§ **ACTIVITY**
Please write out the lines of the data exactly, beginning with the first and ending with the line containing "Select 指定時間内 time-limit restriction radio"; leave the pictures behind.

Stored items
◇ ◇ ◇
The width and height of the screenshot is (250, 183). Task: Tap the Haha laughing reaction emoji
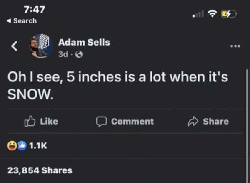coord(12,146)
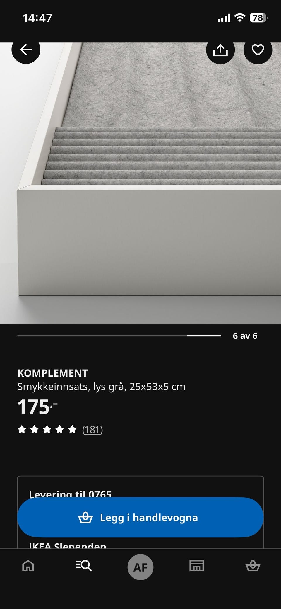Go to Home tab in bottom bar

pyautogui.click(x=28, y=566)
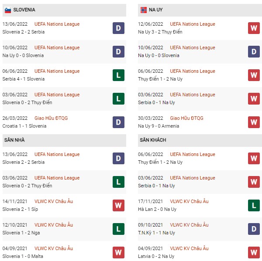Select the W badge for Na Uy 9-0 Armenia
The image size is (262, 261).
tap(254, 122)
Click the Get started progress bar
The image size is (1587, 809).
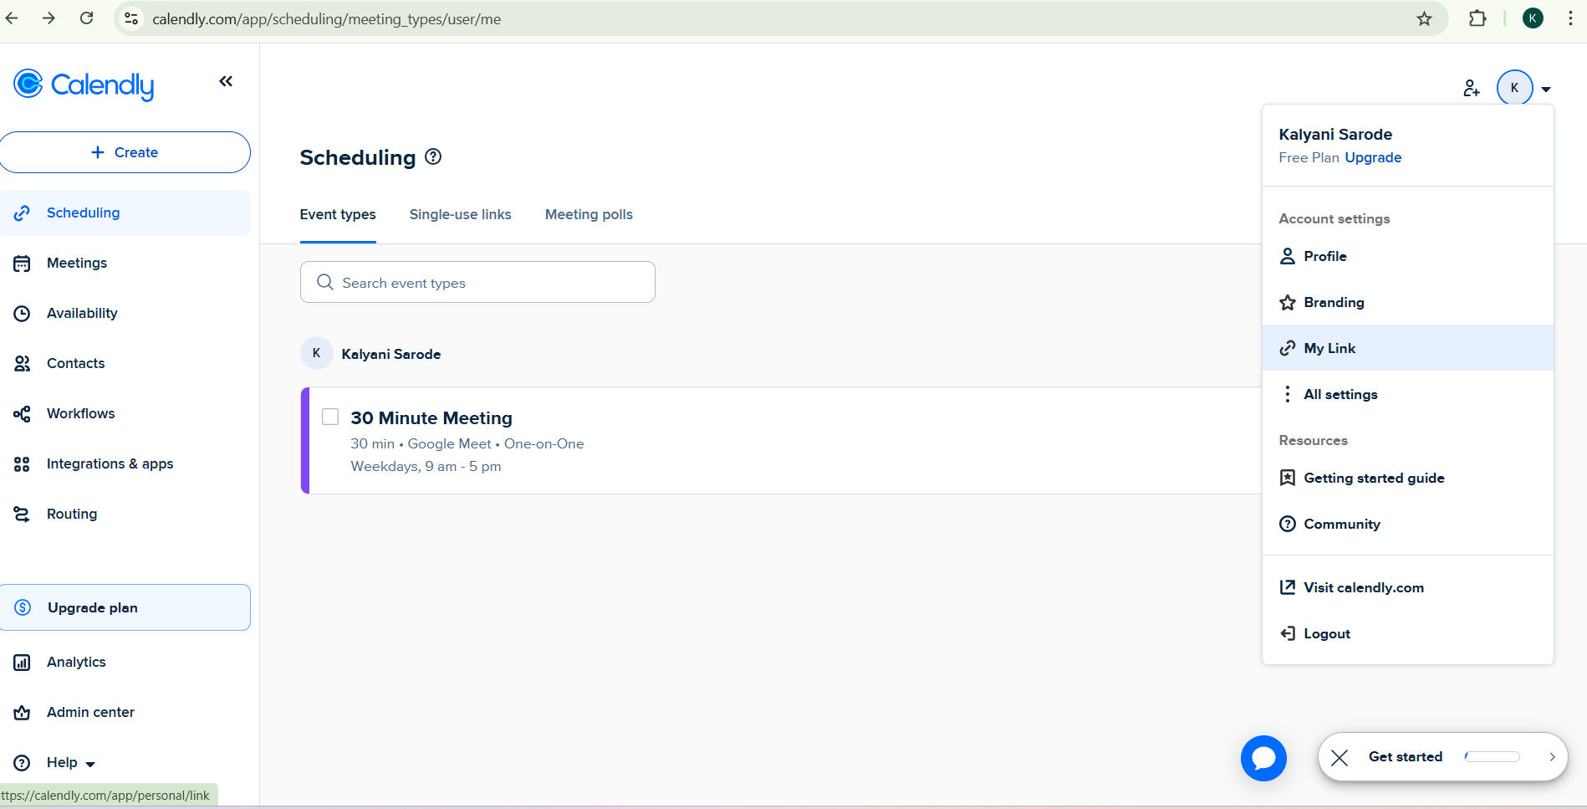[x=1493, y=757]
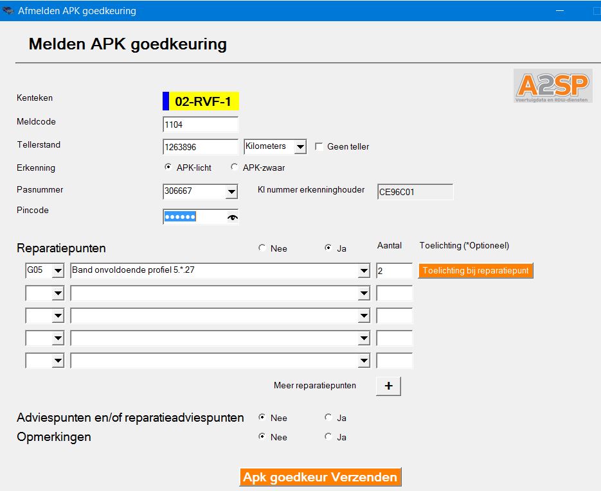Set Reparatiepunten to Nee

[x=262, y=248]
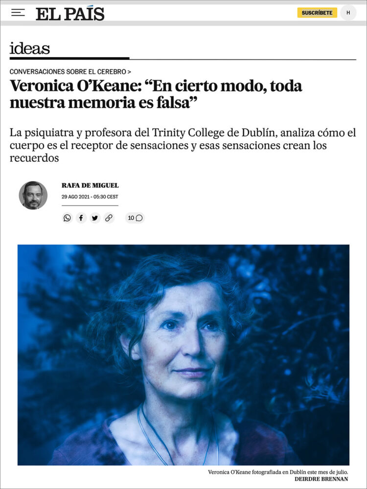Image resolution: width=367 pixels, height=489 pixels.
Task: Click the article headline about memoria falsa
Action: [156, 94]
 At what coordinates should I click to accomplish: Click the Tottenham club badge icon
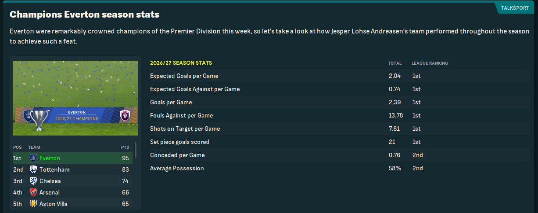(x=33, y=169)
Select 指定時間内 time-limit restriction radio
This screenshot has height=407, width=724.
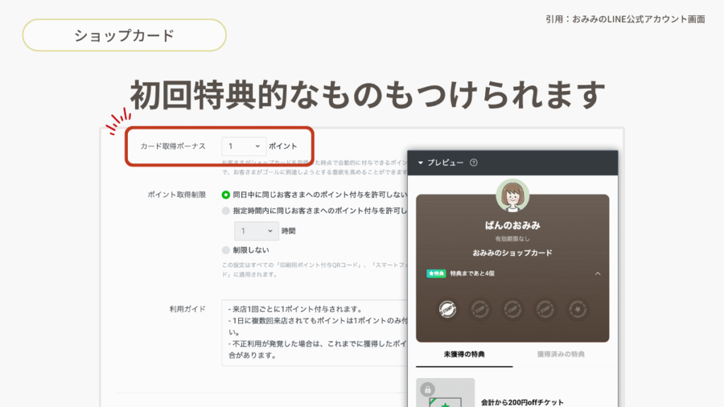[226, 211]
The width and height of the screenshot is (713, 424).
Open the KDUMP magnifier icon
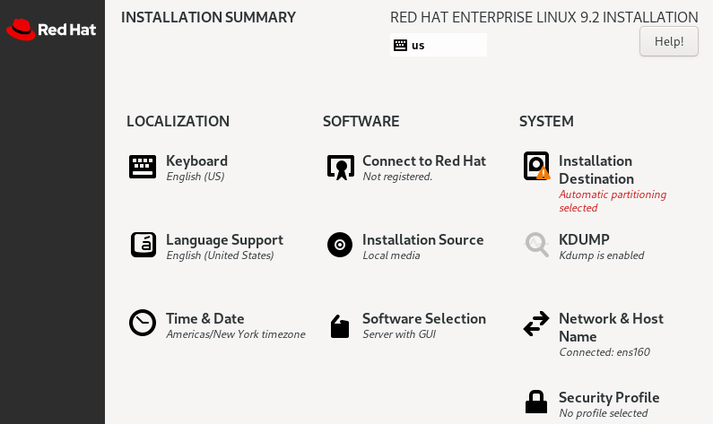[536, 244]
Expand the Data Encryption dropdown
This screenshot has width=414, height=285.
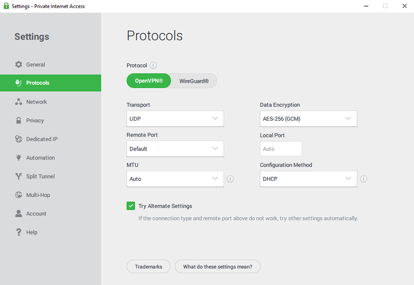308,119
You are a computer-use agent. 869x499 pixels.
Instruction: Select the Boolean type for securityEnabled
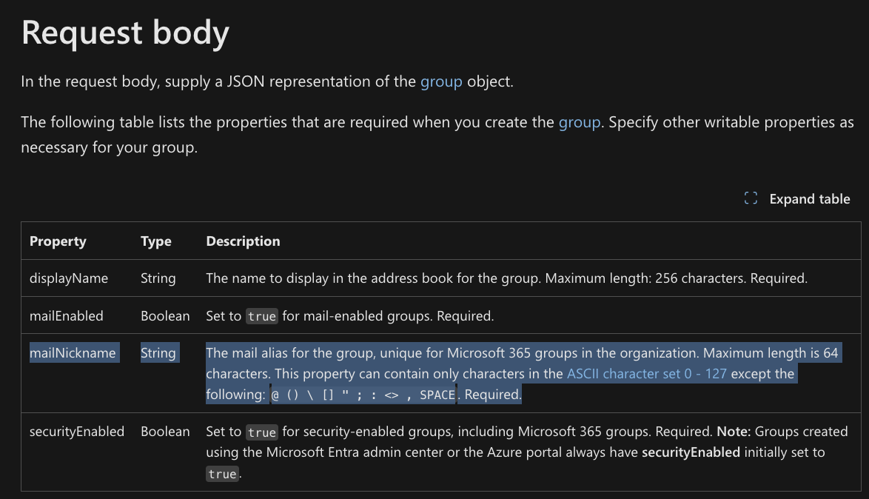(x=164, y=431)
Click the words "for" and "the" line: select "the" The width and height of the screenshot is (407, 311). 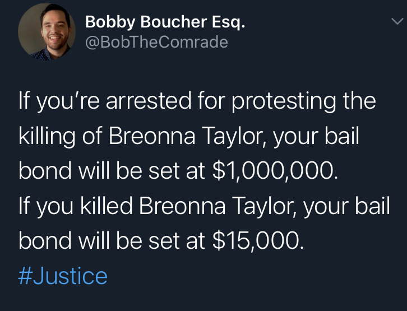358,102
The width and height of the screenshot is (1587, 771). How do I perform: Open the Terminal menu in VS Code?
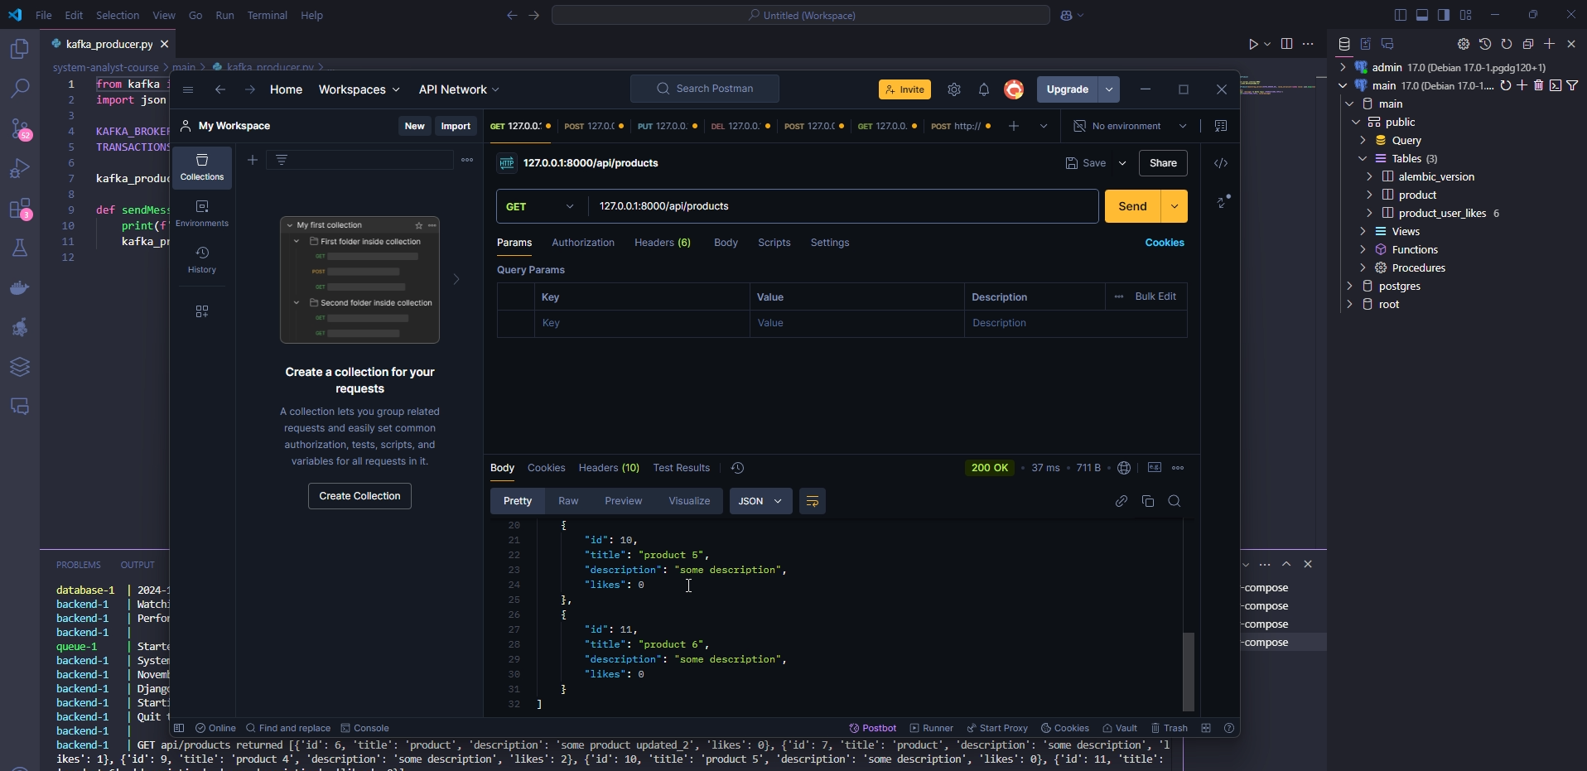tap(267, 15)
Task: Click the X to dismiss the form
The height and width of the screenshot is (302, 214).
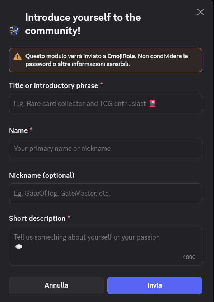Action: coord(200,12)
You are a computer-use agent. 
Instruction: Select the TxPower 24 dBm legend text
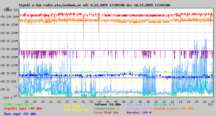pos(107,104)
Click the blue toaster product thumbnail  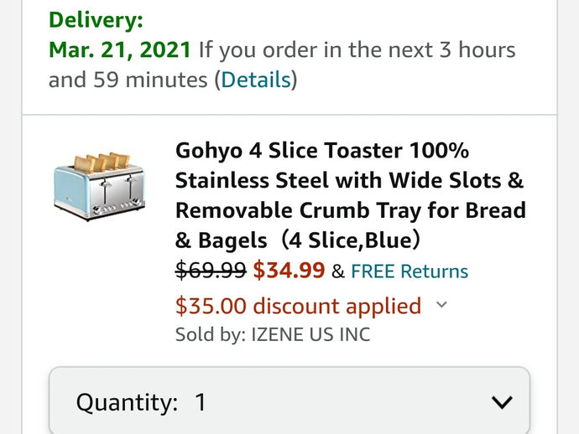[98, 185]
◇ ◇ ◇
§ **WRITTEN RESPONSE**
The width and height of the screenshot is (250, 183). Task: Tap the Haha laughing reaction emoji
coord(12,146)
Go to Home tab in bottom bar

pyautogui.click(x=28, y=566)
Select the W badge for Na Uy 9-0 Armenia
The image size is (262, 261).
tap(254, 122)
Click the Get started progress bar
The image size is (1587, 809).
[x=1493, y=757]
Set Reparatiepunten to Nee

[x=262, y=248]
Image resolution: width=367 pixels, height=489 pixels.
Task: Click the article headline about memoria falsa
Action: [156, 94]
 At what coordinates should I click to accomplish: Click the Tottenham club badge icon
(x=33, y=169)
Select 指定時間内 time-limit restriction radio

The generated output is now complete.